SemAnTICA Lab at MediQA-SYNUR 2026: Route, Extract and Verify – An LLM-gated Ensemble for Parsing Nurse Dictations
Proceedings of the 8th Workshop on Clinical Natural Language Processing (Clinical NLP) @ LREC 2026
Abstract
We describe the Semantic Analysis of Text to Inform Clinical Action (SemAnTICA) Lab’s system for the MediQA-SYNUR 2026 shared task on extracting structured clinical observations from nurse dictation transcripts. The task requires mapping observations from disfluent conversational text to a large, fixed ontology and producing strictly normalized outputs, where small amounts of concept over-selection severely degrade micro-F1 score. Our approach evolved from a full-schema in-context baseline to a pipeline that explicitly separates concept selection from value extraction. We first preprocess transcripts, then generate transcript-specific concept candidates using hybrid sparse–dense retrieval.
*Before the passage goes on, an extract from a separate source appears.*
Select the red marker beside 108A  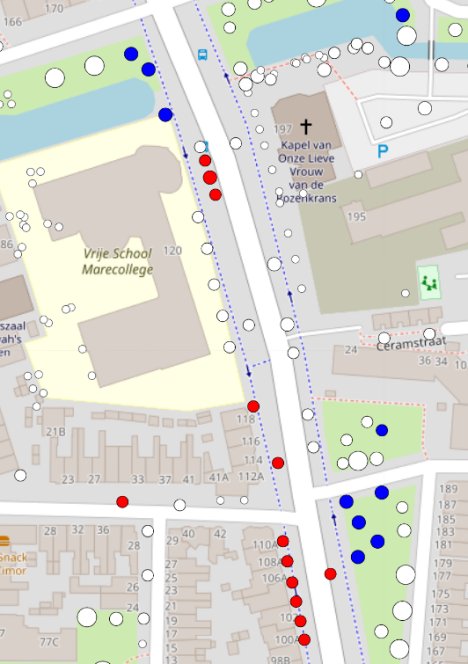pyautogui.click(x=287, y=561)
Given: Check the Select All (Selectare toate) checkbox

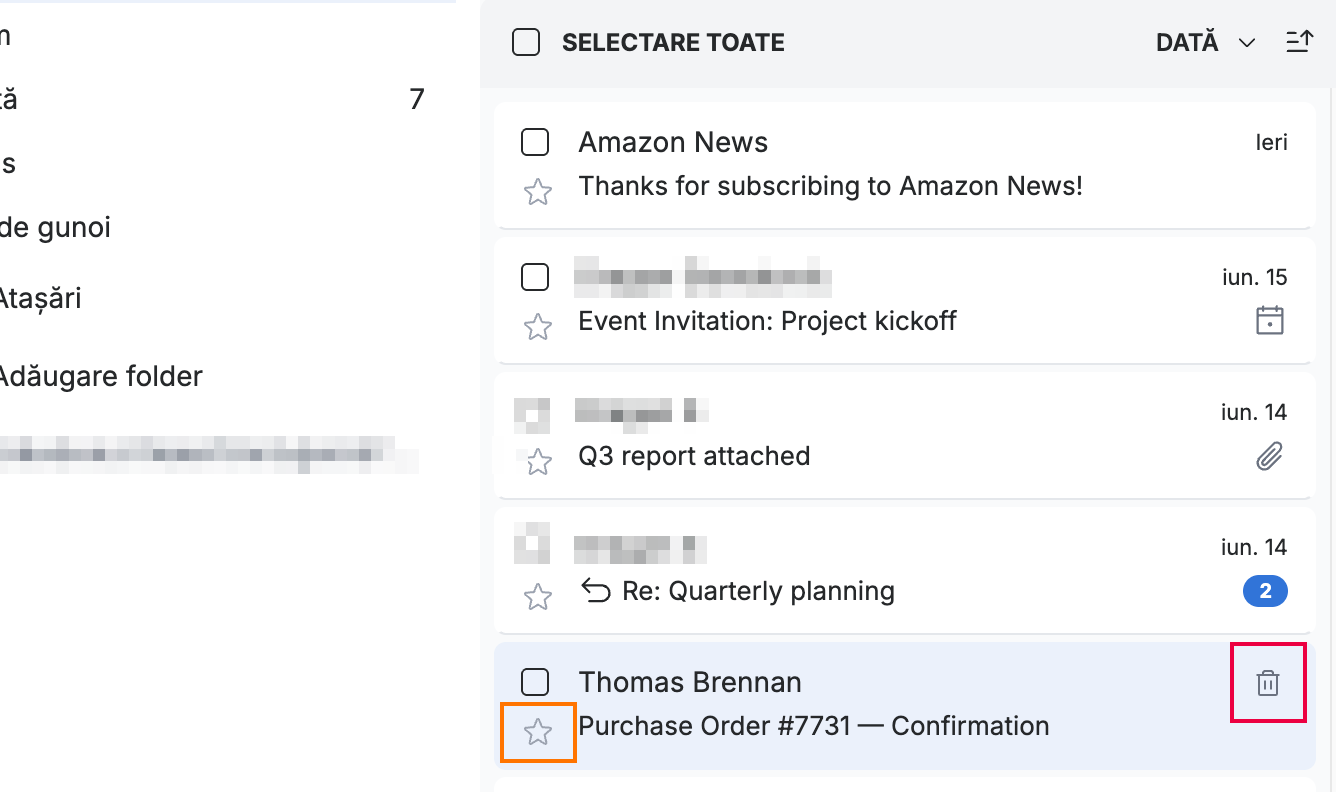Looking at the screenshot, I should (x=526, y=42).
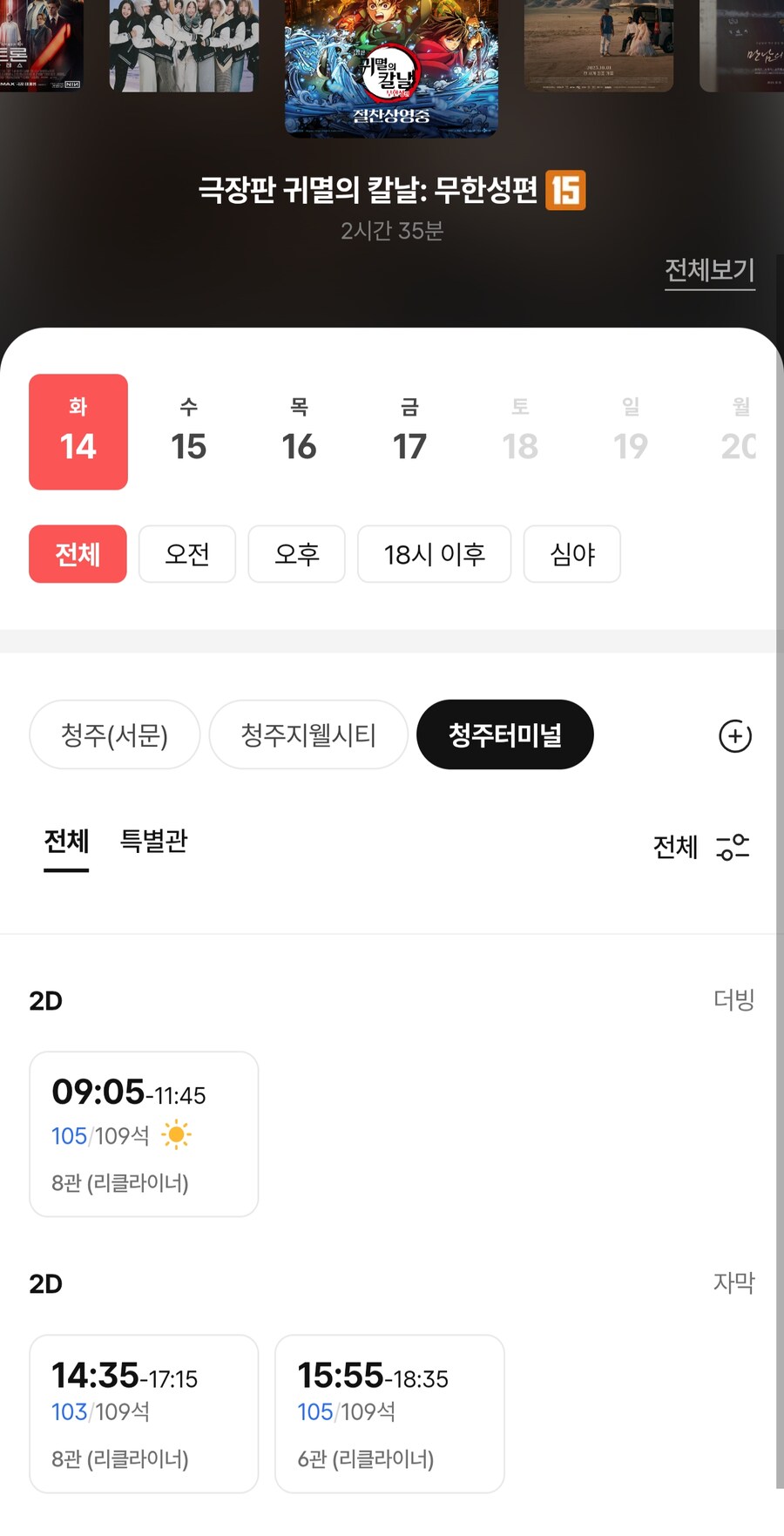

The candidates are then pruned with an evidence-based filter. For extraction, we adopt a system-level mixture-of-experts design with an online LLM router that selects a subset of domain-specialized experts per transcript. Each expert operates over a constrained schema partition to reduce spurious predictions. We enhance robustness with agreement-gated ensembling and targeted adjudication for ambiguous cases. Finally, we intersect complementary high-recall and high-precision runs to produce the best submission. Our system ranked first on the official test leaderboard with F1 = 0.814, P = 0.826, R = 0.801.